:: Provided data ::

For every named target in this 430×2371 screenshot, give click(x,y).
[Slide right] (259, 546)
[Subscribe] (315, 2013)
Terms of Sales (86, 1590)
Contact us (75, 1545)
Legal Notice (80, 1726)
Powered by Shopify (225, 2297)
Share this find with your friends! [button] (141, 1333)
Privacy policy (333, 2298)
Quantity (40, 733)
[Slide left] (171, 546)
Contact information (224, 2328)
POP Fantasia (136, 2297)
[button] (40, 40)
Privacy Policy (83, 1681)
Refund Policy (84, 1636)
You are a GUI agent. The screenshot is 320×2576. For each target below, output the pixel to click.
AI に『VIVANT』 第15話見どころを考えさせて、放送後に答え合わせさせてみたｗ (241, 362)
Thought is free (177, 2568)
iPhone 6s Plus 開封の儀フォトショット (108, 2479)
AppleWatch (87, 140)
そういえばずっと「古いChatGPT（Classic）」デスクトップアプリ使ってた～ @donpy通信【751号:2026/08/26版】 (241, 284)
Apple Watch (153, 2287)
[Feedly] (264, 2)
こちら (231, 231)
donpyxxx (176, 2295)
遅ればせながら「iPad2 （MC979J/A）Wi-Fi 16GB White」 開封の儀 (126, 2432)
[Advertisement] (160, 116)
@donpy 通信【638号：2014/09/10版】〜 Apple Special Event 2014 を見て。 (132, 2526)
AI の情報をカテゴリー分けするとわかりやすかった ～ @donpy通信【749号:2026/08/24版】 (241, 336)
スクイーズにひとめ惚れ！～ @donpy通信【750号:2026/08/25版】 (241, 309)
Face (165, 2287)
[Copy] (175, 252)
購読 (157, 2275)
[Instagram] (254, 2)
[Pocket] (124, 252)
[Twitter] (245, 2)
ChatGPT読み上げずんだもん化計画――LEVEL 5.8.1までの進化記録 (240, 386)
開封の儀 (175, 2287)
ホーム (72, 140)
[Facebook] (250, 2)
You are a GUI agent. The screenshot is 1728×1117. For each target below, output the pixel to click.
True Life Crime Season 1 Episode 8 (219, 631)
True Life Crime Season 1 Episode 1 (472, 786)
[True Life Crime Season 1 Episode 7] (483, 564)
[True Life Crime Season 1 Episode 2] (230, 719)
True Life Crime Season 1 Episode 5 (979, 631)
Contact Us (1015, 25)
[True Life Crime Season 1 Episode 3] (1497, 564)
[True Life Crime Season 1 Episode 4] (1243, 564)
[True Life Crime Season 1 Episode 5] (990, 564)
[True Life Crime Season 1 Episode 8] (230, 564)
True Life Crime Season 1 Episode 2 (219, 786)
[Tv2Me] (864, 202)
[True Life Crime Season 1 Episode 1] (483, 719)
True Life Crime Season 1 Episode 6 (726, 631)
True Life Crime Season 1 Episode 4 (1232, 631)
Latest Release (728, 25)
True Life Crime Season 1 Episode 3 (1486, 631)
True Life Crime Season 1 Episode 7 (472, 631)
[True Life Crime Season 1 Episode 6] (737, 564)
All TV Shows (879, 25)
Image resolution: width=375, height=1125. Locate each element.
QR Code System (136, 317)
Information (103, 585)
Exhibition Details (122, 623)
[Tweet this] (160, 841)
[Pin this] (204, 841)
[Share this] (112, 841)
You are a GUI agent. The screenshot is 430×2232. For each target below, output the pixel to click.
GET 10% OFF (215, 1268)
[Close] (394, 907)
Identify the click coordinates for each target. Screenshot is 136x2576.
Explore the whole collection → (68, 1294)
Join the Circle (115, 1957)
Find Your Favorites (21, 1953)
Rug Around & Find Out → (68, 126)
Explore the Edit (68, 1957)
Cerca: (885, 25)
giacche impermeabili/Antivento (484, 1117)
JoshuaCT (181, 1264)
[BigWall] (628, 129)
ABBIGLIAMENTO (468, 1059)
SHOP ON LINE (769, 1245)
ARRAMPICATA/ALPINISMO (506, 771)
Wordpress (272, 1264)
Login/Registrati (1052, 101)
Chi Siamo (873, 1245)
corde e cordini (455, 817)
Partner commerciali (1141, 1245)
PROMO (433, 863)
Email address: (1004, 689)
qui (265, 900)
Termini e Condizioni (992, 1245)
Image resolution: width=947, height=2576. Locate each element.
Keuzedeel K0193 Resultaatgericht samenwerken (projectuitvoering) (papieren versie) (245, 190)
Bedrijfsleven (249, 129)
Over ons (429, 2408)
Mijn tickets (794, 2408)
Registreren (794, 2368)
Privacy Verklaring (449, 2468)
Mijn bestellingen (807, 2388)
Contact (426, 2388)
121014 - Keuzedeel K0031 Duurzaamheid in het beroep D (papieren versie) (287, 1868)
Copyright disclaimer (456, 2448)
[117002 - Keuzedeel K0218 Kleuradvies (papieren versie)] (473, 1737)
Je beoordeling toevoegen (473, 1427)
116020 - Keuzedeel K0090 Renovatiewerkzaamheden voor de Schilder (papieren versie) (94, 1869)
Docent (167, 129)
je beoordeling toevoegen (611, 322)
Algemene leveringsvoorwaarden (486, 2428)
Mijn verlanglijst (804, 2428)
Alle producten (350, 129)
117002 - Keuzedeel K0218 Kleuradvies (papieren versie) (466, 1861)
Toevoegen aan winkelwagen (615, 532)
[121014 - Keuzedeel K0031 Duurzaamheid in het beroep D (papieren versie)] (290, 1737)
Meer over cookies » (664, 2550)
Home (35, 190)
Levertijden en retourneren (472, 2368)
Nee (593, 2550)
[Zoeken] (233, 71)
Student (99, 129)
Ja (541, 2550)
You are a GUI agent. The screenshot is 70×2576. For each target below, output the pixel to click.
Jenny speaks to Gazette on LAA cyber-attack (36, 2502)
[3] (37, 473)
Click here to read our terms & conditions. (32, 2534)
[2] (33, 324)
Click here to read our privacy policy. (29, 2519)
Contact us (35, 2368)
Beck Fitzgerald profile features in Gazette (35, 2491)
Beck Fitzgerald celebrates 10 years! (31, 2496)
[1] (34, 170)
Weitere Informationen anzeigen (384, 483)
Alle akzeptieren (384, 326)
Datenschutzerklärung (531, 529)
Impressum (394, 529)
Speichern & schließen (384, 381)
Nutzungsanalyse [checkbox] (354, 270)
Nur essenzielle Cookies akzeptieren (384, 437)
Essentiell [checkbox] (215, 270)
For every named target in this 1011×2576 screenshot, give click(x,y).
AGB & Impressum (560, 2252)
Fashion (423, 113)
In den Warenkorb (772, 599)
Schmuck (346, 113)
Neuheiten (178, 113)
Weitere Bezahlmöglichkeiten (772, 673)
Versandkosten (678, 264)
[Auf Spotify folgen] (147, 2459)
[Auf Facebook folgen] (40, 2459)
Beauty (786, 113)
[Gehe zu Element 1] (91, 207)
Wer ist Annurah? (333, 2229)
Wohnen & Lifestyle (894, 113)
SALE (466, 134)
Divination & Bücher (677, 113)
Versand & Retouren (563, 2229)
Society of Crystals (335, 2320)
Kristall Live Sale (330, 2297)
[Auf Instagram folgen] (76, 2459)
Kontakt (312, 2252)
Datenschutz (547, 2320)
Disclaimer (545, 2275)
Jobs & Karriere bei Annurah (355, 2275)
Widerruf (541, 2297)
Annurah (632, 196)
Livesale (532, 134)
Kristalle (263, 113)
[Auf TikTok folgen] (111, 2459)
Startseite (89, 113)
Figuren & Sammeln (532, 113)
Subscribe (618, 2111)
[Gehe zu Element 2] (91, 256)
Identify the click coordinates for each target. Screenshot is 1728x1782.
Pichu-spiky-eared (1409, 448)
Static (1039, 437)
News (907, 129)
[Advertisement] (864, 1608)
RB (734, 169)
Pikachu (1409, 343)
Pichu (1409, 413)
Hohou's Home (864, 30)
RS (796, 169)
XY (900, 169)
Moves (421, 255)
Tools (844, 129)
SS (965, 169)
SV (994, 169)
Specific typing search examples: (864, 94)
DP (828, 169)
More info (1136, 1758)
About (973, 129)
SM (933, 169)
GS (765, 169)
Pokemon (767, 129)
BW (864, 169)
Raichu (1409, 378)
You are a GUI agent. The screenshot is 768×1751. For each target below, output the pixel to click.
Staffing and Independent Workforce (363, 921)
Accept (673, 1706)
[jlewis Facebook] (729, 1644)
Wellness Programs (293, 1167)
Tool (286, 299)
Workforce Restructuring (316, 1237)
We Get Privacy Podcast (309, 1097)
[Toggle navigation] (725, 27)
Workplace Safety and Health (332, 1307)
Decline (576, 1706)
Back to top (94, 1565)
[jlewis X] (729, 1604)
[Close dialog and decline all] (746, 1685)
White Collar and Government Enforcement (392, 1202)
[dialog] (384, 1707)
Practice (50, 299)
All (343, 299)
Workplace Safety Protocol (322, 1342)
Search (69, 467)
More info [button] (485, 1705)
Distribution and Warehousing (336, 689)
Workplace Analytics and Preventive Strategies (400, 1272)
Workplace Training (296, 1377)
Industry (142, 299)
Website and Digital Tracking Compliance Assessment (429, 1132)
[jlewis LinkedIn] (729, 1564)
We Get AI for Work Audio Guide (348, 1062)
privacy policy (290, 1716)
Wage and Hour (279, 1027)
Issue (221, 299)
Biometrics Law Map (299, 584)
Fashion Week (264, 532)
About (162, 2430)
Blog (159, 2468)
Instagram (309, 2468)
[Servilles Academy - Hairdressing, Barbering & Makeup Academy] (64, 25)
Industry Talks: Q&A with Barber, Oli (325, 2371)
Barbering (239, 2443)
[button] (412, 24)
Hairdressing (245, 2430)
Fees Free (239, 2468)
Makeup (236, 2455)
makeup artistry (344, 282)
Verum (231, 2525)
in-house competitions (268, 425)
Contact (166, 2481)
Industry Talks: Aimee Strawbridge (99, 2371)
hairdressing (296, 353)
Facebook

:::

Problem details:
What you give back should be only the lines of the records above, starting at the line with "Jobs & Karriere bei Annurah (355, 2275)" and ending at the line with "RB (734, 169)", restated word for word.

Output for this task:
Jobs & Karriere bei Annurah (355, 2275)
Widerruf (541, 2297)
Annurah (632, 196)
Livesale (532, 134)
Kristalle (263, 113)
[Auf TikTok folgen] (111, 2459)
Startseite (89, 113)
Figuren & Sammeln (532, 113)
Subscribe (618, 2111)
[Gehe zu Element 2] (91, 256)
Identify the click coordinates for each target. Screenshot is 1728x1782.
Pichu-spiky-eared (1409, 448)
Static (1039, 437)
News (907, 129)
[Advertisement] (864, 1608)
RB (734, 169)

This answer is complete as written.